II. — Aussi la notion même de la vie humaine, que va adopter Nietzsche, se trouvera teintée de cette philosophie. Gœthe, par sa croyance au mystère, aux influences démoniaques, à la foule des contingences fatales, d’où sortent les grandes choses, sera un traditionaliste. Il aura la piété des origines, Il aimera à replacer dans leur milieu les grandes âmes individuelles, les grandes mentalités collectives. Il lui semblera ainsi mieux comprendre à la fois l’énigme dont elles sont faites et les causes intelligibles qui en ont déterminé la naissance. Les conditions qui ont une fois fait naître la civilisation lente et l’originalité de l’esprit ne peuvent-elles pas la reproduire ? Il faut donc les conserver pieusement, les respecter pour ce qu’elles ont de secret et les connaître dans ce qu’elles ont de connaissable. Ce mobilier ancestral et poudreux où vit son Faust a paru à Nietzsche touchant et digne de vénération[2] ; et il a trouvé naturel que Wahrheit und Dichtung décrivit en détail les vieilles murailles de Francfort, ses portes crénelées, l’organisation du conseil de ville et celui des fêtes populaires[3]. La chronique illustrée d’une cité, où a grandi une adolescence de génie, a son utilité.
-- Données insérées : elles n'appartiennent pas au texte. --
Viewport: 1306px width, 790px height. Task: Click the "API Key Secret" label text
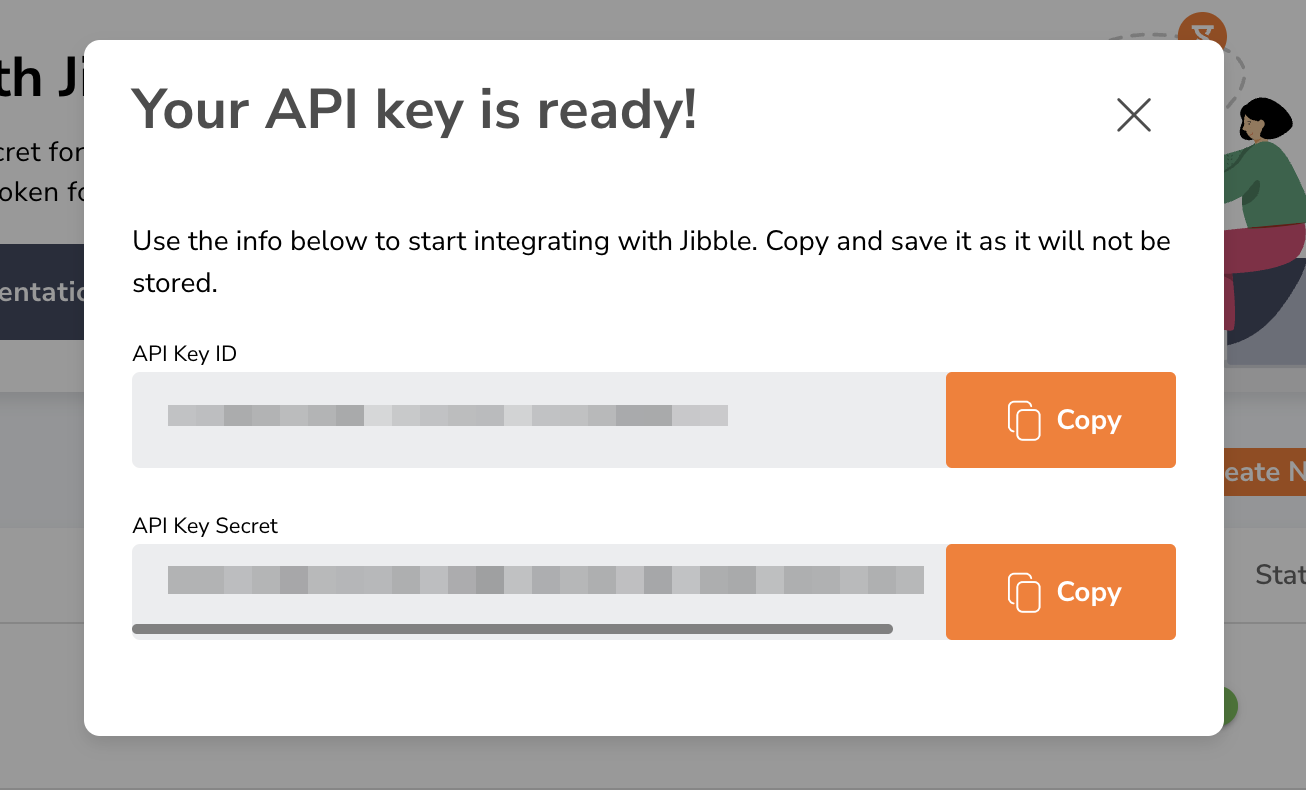pyautogui.click(x=205, y=526)

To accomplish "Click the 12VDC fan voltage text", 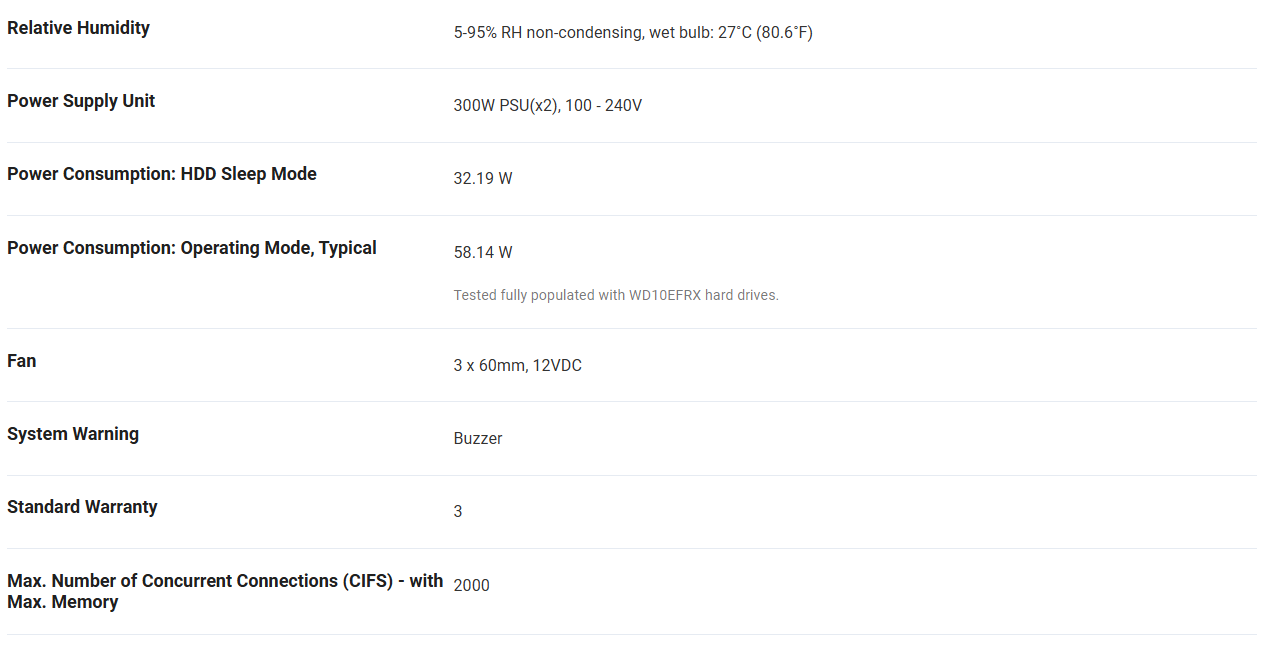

À considérer les enveloppes mortes que laisse la vie, on se figure mieux comment la vie a pu naître et durer. Nietzsche y surprend les ruses de la vie tenace et les ressources de la vie forte. Ainsi Goethe a fait de l’his-

  1. Nutzen und Nachteil der Historie, posth., § 29 (t. X, p. 280) ; Schopenhauer als Erzieher, § 5 (I, p. 433).
  2. Zukunft unserer Bildungsanstalten, préface posth. (IX, 299).
  3. Nutzen und Nachteil der Historie, § 3 (I, 303).